The simplistic view of criminal human nature held by the pro-legislation group is exceeded only by its unshakeable conviction in the talismanic properties of coldly mechanical statute. They leave the distinct impression that guns, and not the persons wielding them, are responsible for crime and that by banning guns through legislative fiat one is striking at the heart of the problem. Admittedly, this would be a simpler and tidier world if such things could be, but it is far easier to outlaw guns than to wish away the evil impulses which guns so often serve.

Any free society worthy of the name does not deny the reality of these impulses, does not dispute that there is a darker side of man. Still, the truly free society is less engaged in reforming man—brave and heroic aspiration — than in allowing him to realize his potential for nobility and hence to reform himself. No one claims that freedom showers unmixed blessings, nor that it does not extract a toll. Ortega, in the chapter titled "The Greatest Danger, The State" of his seminal work, The Revolt of the Masses, touches upon this point:

When, about 1800, the new industry began to create a type of man — the industrial worker — more criminally inclined than traditional types, France hastened to create a numerous police force. Towards 1810 there occurs in England, for the same reasons, an increase in criminality, and the English suddenly realize that they have no police. The Conservatives are in power. What will they do? Will they establish a police force? Nothing of the kind. They prefer to put up with crime, as well as they can. "People are content to let disorder alone, considering it the price they pay for liberty." "In Paris," writes John William Ward, "they have an admirable police force, but they pay dear for its advantages. I prefer to see, every three or four years, half a dozen people getting their throats cut in the Ratcliffe Road, than to have to submit to domiciliary visits, to spying, and to all the machinations of Fouche." Here we have two opposite ideas of the State. The Englishman demands that the State should have limits set to it.

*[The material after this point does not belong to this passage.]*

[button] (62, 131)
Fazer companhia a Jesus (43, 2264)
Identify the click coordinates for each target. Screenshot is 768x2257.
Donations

It is almost a cliche to say that the freer a country the more it is bedeviled by crime. The advocates of gun-control, whose motives, let us not forget, are admirable, have been unable nonetheless to show by what process of regulation the inevitable diminution of freedom — and no loss of that increasingly rare commodity is unimportant —will be outweighed or equalized by the boon of a hypothetically more lawful society. And they cannot show that the society born anew, however idyllic, would be worth the sacrifice.